WHAT IS BEING ASKED ::
Rewrite the discretization passage, starting at the words "Before turning our" and stopping after "one backward step.". Put "Douglas–Rachford splitting" in place of "Douglas–Rachford algorithm".

>> begin PASSAGE GIVEN

Under this discretization, (17) becomes

\begin{aligned} x_{k+1} = (1-\gamma )x_k+\gamma J_{\lambda A}(x_k-\lambda B(x_k)) - \lambda \bigl (B(x_{k})-B(x_{k-1})\bigr ). \end{aligned}

In other words, for timesteps $$\gamma$$ in (0, 1), the resolvent term in (21) becomes a convex combination with the previous point.

Before turning our attention to the convergence properties of this iteration, we make the following remark.

### Remark 2

Backward/forward discretizations of a derivative usually correspond to the same type of step in their discrete counterpart of the algorithms. This is, for instance, the case for the forward-backward method which includes the discussion from Sect. 2 as a special case. It is curious to note, however, that forward (resp. backward) discretization gave rise to backward (resp. forward) operators in the discrete counterparts. In particular, two forward discretizations of (17) gave rise the Douglas–Rachford algorithm which has two backward steps whereas one forward and one backward discretization produced a method also having one forward and one backward step.

We now prove the following lemma, which might be interesting in its own right due to the very general form of the recurrent relation.

>> end PASSAGE GIVEN
>> begin ITEMS

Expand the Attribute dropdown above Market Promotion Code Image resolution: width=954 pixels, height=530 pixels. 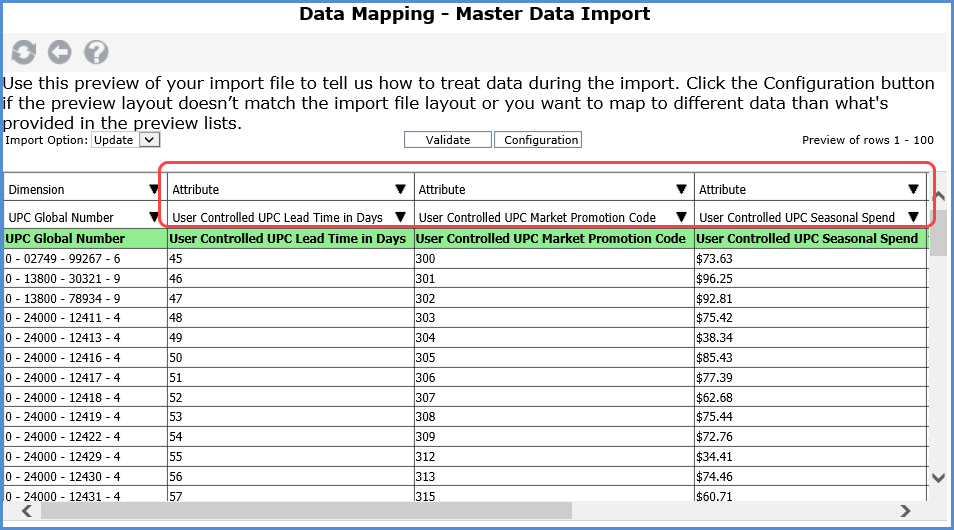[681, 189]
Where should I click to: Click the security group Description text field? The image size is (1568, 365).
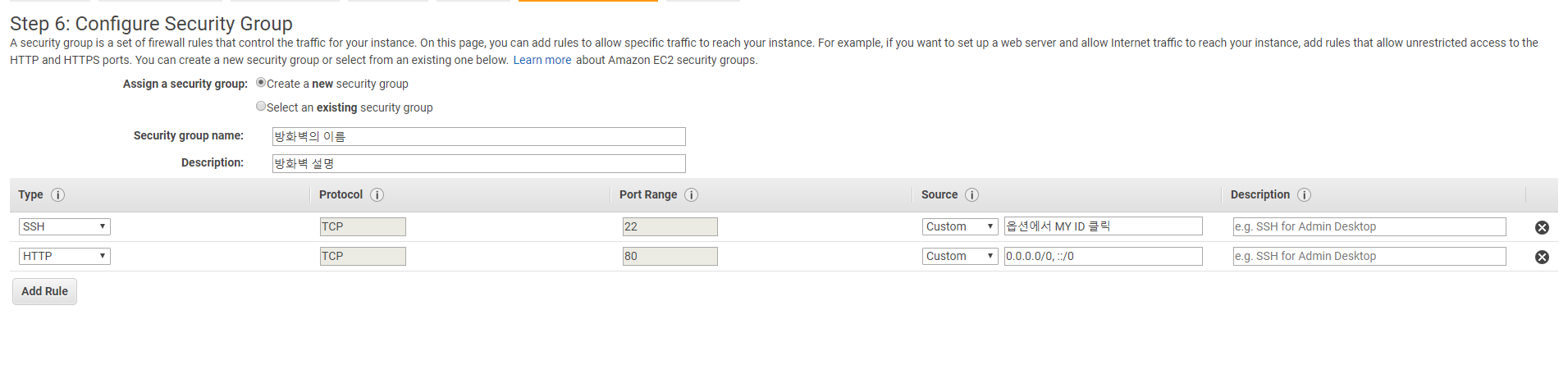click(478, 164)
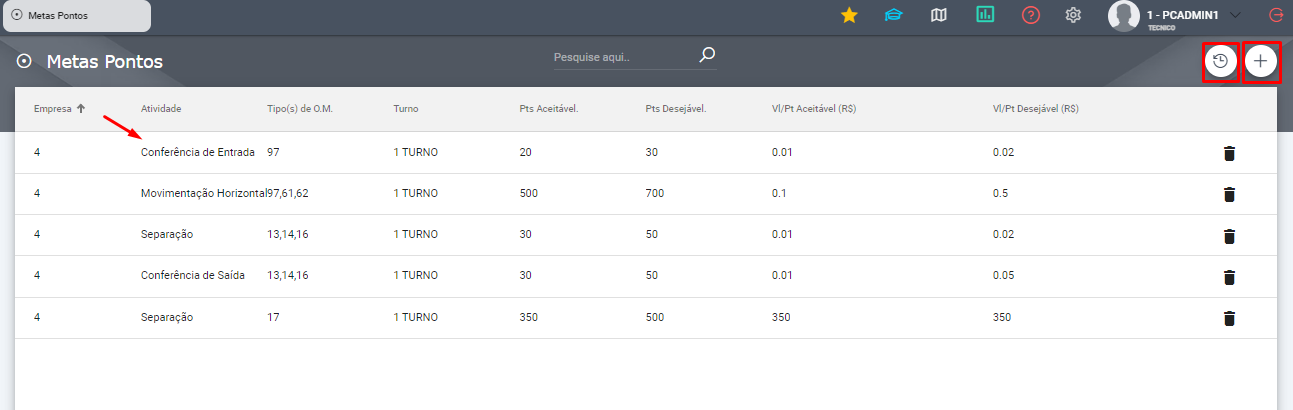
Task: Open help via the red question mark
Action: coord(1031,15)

>> end ITEMS

COMPLETED TASK ::
Before turning our attention to the convergence properties of this iteration, we make the following remark.

### Remark 2

Backward/forward discretizations of a derivative usually correspond to the same type of step in their discrete counterpart of the algorithms. This is, for instance, the case for the forward-backward method which includes the discussion from Sect. 2 as a special case. It is curious to note, however, that forward (resp. backward) discretization gave rise to backward (resp. forward) operators in the discrete counterparts. In particular, two forward discretizations of (17) gave rise the Douglas–Rachford splitting which has two backward steps whereas one forward and one backward discretization produced a method also having one forward and one backward step.